A one-to-one denormalizer means you will be embedding a document from one collection into a document in another collection by using the foreign key value from one document. (Couchbase does not support foreign key constraints, but all the values needed are present in the converted documents).

For example, if you have a document in a Person collection with a `PhoneNumberId` field which corresponds to a document in the PhoneNumber document, the PhoneNumber document will be embedded into the "parent" document.

This object contains two properties: `From` and `To`.

`From` defines the "child" data: SchemaName and TableName.

`To` defined the "parent" data, and some optional transforms: SchemaName, TableName, RemoveForeignKey, Unnest, UnnestSeparator, ForeignKeyNames

For instance, the phone number example:

```
From.SchemaName = "Person"
From.TableName = "PhoneNumber"

To.SchemaName = "Person"
To.TableName = "Person"
To.ForeignKeyNames = [ "HomePhoneNumberId" ]
To.RemoveForeignKey = false
To.Unnest = false
To.UnnestSeparator = "_"
```

The end result will be documents in the Person collection like:

```
{
"PersonId" : 123,
"Name" : "Matt",
"PhoneNumberId" : 456,
"PhoneNumber" : {
"PhoneNumberId" : 456,
"Number" : "111-222-3333"
}
}
```

Notice the vestigial PhoneNumberId field: if you set RemoveForeignKey to true, this will be automatically removed.

Notice that PhoneNumber is a nested object: if you set Unnest to true, all the fields will be nested up one level.

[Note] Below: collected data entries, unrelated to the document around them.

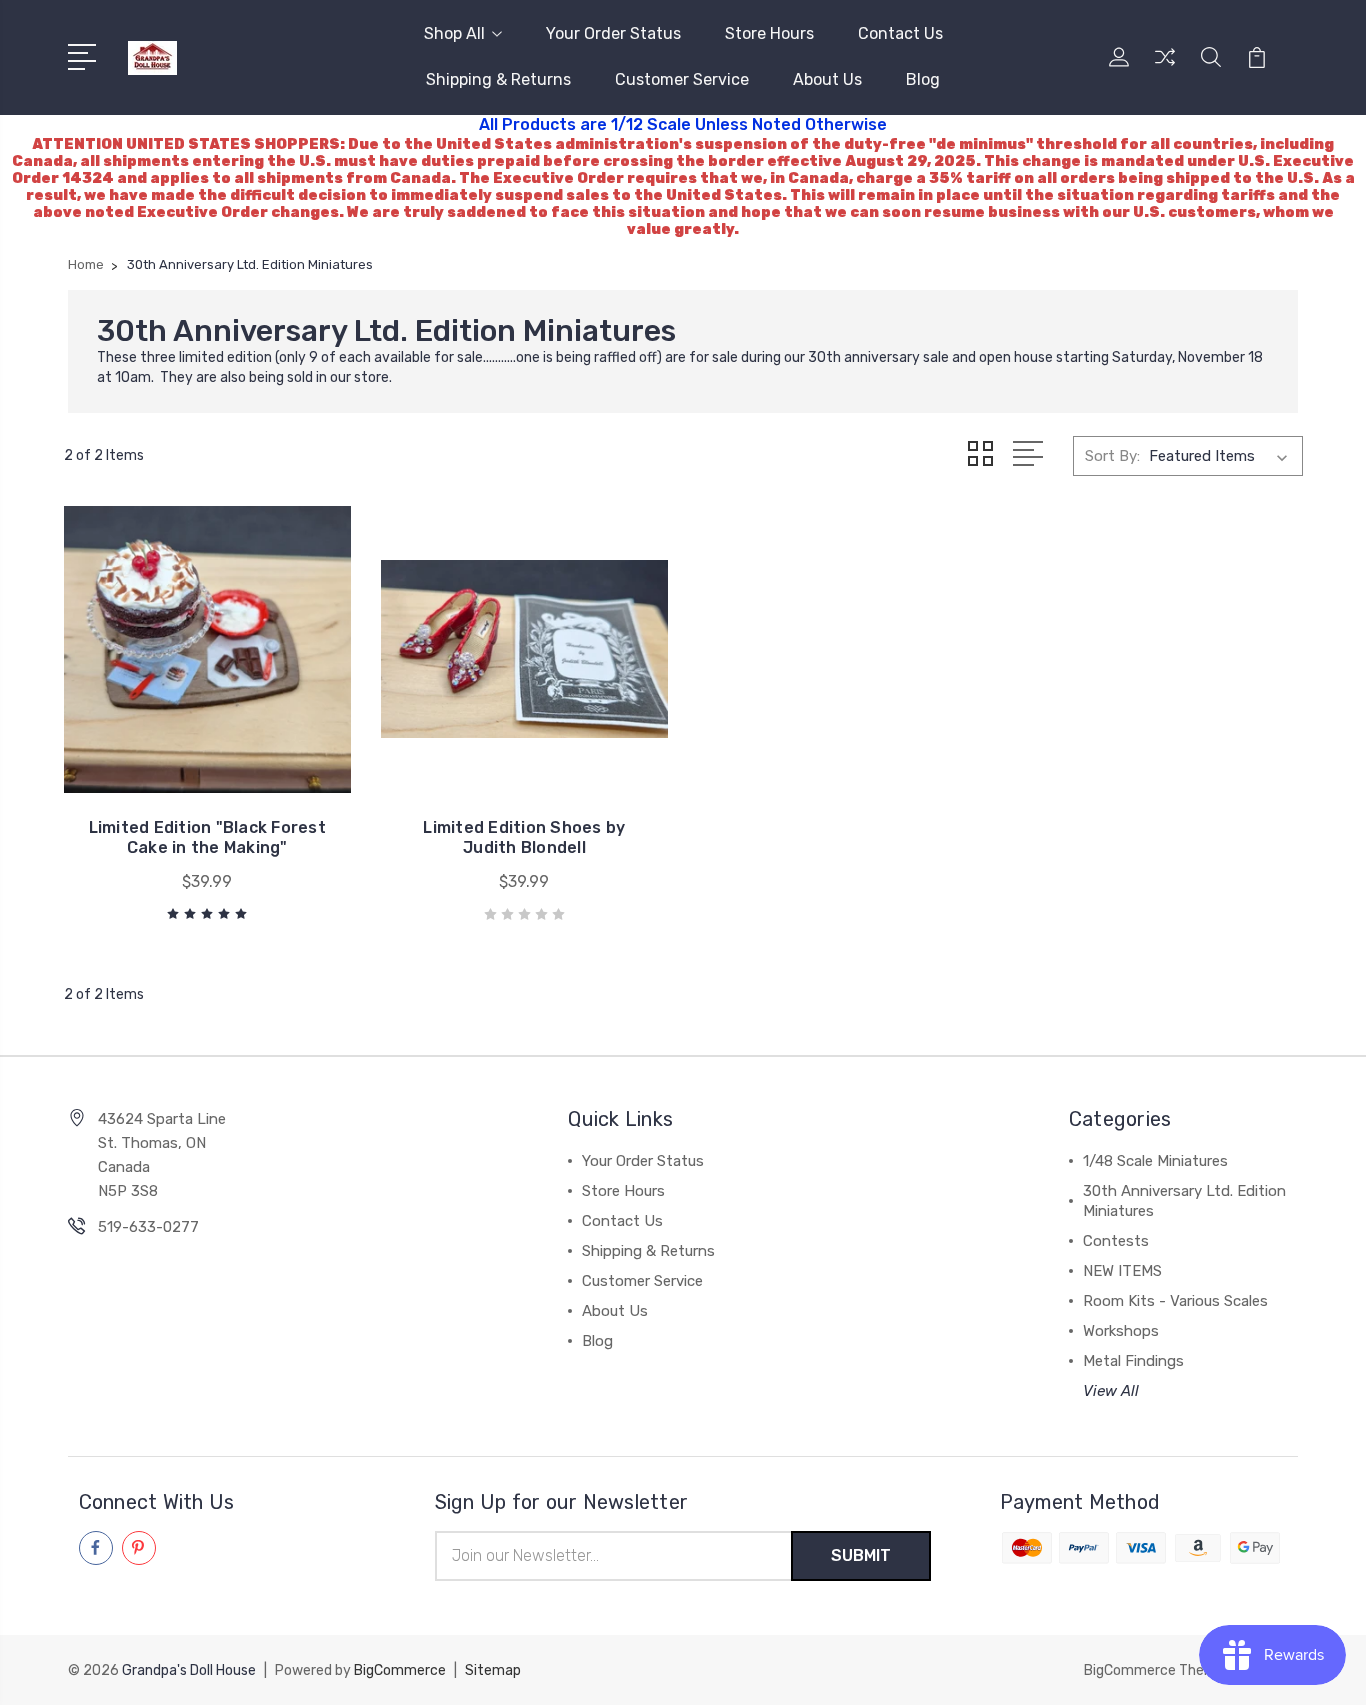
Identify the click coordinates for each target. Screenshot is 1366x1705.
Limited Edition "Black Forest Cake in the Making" (207, 837)
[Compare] (1165, 69)
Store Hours (769, 33)
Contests (1116, 1241)
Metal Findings (1133, 1361)
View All (1111, 1391)
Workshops (1121, 1331)
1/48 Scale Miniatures (1155, 1161)
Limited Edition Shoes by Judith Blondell (524, 837)
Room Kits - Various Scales (1175, 1301)
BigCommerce (400, 1670)
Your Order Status (613, 33)
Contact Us (900, 33)
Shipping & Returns (498, 79)
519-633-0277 (148, 1227)
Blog (923, 79)
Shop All (454, 33)
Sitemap (493, 1670)
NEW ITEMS (1122, 1271)
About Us (827, 79)
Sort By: (1112, 456)
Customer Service (682, 79)
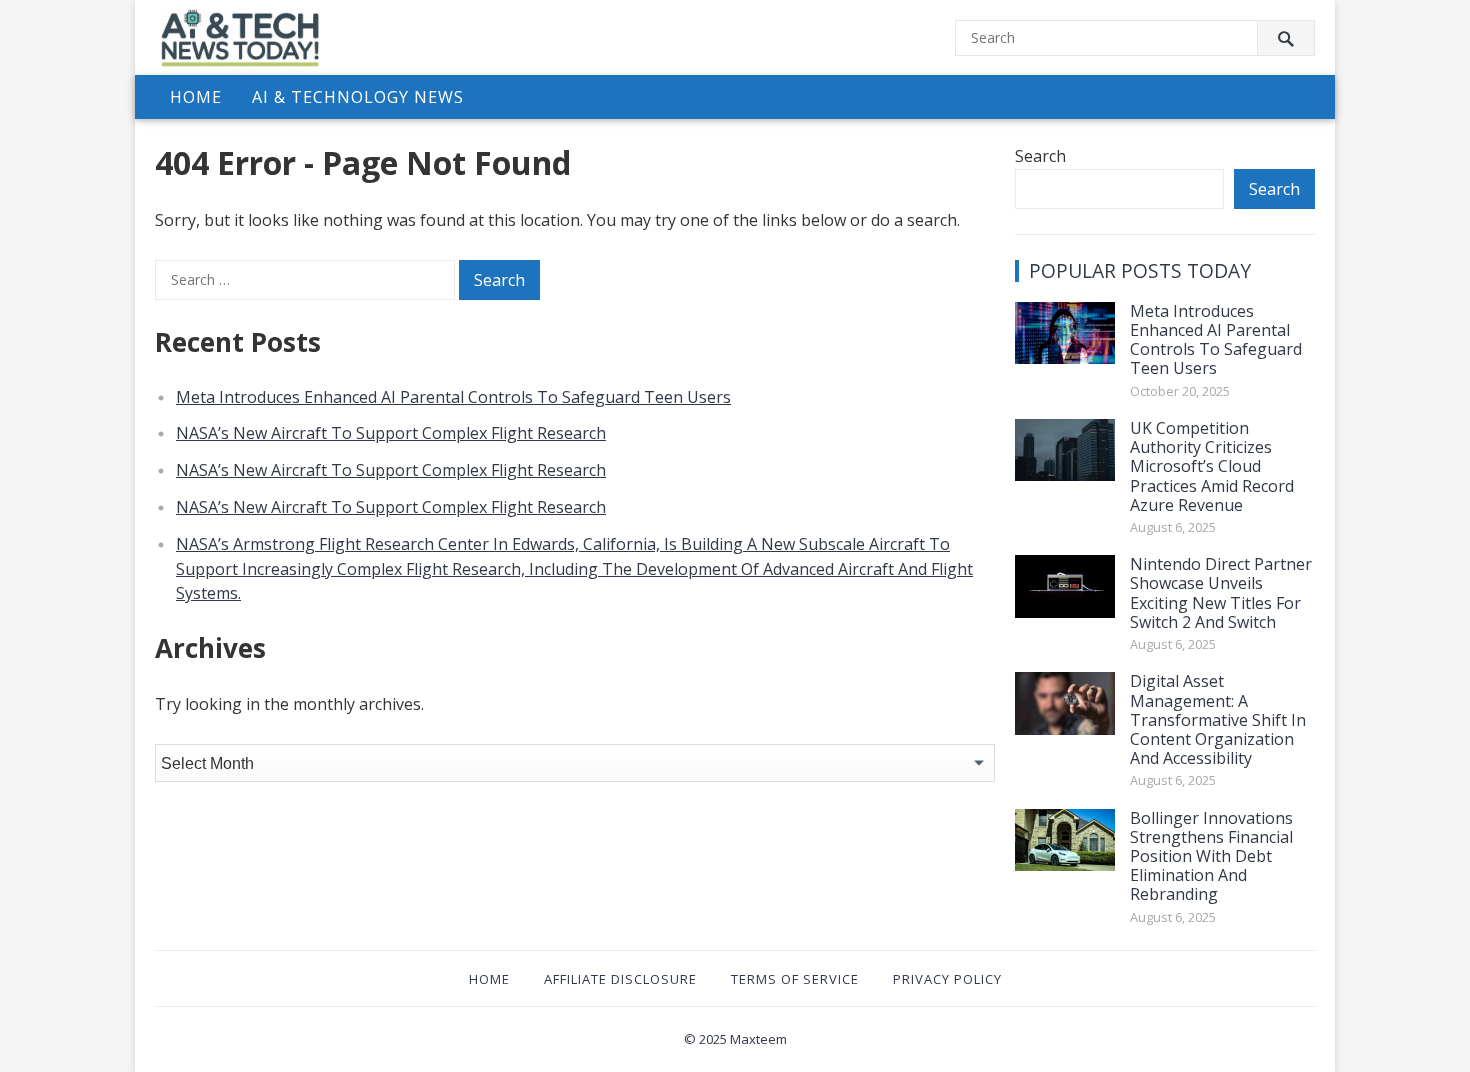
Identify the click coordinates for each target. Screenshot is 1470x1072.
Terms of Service (795, 979)
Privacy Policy (947, 979)
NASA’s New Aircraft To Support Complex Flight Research (391, 433)
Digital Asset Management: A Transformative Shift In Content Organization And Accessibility (1218, 719)
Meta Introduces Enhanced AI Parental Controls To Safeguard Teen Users (453, 397)
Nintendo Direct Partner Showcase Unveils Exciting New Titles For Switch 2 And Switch (1221, 593)
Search (1040, 156)
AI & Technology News (358, 97)
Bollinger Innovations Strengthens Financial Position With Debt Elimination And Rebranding (1211, 856)
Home (196, 97)
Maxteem (758, 1039)
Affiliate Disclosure (620, 979)
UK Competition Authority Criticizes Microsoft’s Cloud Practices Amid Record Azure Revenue (1212, 466)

The field names will be prepended with the old table name and whatever unnest seperator you define.

## Known limitations:

* SQL Server views are not translated at all. [Couchbase M/R Views](https://docs.couchbase.com/server/current/learn/views/views-intro.html) are *roughly* equivalent.

* SQL Server stored procedures (sprocs) and UDFs are not translated at all. [Couchbase UDFs](https://docs.couchbase.com/server/current/n1ql/n1ql-language-reference/userfun.html) are *roughly* equivalent.

* SQL Server triggers are not translated at all. [Couchbase Eventing](https://docs.couchbase.com/server/current/eventing/eventing-overview.html) is the closest equivalent.

* Collection names in Couchbase are limited to 30 characters. So if a table name (or schema+table name depending on your config) is longer than 30 characters, you'll need to provider a mapping in `Config::TableNameToCollectionMapping`

* HierarchyId data type - this SQL Server specific data type can *possibly* be translated to JSON, but for now it doesn't translate to anything meaningful

* Temporal tables - Currently the "Archive" tables are not being copied over, only the snapshots. Temporal data capabilities are not built into Couchbase, they would need to be added with a combination of client code and/or Couchbase Eventing.

* Denormalization: if you run denormalization on the data multiple times, it will likely result in duplicates. You should rerun the data copy BEFORE denormalization every time.